• [Task prompt] Below are records; reproduce exactly the lines from the first through the one containing "Task: Click the asterisk".

• [Records from a data collection]
※ ※ ※

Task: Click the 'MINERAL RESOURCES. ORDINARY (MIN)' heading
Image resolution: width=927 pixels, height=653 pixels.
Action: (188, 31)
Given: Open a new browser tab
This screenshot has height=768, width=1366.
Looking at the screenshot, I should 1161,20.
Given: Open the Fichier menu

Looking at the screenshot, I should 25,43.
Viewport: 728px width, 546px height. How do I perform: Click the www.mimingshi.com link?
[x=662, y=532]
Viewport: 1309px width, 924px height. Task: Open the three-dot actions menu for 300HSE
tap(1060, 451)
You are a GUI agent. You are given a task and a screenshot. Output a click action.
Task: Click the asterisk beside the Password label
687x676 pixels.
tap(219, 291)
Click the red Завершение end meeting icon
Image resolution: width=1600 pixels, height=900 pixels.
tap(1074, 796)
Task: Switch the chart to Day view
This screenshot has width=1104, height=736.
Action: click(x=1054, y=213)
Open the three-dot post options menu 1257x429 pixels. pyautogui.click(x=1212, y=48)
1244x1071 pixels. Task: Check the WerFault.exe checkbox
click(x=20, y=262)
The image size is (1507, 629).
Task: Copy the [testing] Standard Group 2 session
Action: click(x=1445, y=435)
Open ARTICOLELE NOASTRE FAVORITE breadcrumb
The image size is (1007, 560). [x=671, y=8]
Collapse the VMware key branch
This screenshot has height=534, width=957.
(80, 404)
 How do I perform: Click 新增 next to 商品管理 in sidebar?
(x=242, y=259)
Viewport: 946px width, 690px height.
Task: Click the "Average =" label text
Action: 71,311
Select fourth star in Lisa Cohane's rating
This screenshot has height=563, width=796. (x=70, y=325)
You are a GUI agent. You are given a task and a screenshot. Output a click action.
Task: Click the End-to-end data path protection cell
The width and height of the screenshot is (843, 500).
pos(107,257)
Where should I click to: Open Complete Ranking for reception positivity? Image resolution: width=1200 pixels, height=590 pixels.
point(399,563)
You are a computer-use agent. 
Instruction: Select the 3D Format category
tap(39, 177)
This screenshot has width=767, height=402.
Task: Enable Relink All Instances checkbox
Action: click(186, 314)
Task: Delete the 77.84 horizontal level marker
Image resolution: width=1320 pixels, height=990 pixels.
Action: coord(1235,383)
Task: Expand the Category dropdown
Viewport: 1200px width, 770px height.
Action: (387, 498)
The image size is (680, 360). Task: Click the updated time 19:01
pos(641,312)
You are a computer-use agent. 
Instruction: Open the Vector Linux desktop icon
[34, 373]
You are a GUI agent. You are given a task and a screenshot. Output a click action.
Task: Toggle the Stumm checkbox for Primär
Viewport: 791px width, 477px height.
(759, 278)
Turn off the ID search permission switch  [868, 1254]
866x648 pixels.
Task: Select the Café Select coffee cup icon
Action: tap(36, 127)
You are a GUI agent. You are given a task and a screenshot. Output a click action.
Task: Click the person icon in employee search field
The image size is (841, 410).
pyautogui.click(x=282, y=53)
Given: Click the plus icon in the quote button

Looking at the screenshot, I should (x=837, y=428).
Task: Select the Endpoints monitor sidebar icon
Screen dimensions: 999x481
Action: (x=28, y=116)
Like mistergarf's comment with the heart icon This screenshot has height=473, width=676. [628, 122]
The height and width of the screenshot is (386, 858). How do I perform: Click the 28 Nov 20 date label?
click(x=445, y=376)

※ ※ ※

• [Task answer]
Task: Click the 'MINERAL RESOURCES. ORDINARY (MIN)' heading
Image resolution: width=927 pixels, height=653 pixels.
Action: (188, 31)
Given: Open a new browser tab
This screenshot has height=768, width=1366.
Looking at the screenshot, I should 1161,20.
Given: Open the Fichier menu

Looking at the screenshot, I should 25,43.
Viewport: 728px width, 546px height. How do I perform: Click the www.mimingshi.com link?
[x=662, y=532]
Viewport: 1309px width, 924px height. Task: Open the three-dot actions menu for 300HSE
tap(1060, 451)
You are a GUI agent. You are given a task and a screenshot. Output a click action.
Task: Click the asterisk beside the Password label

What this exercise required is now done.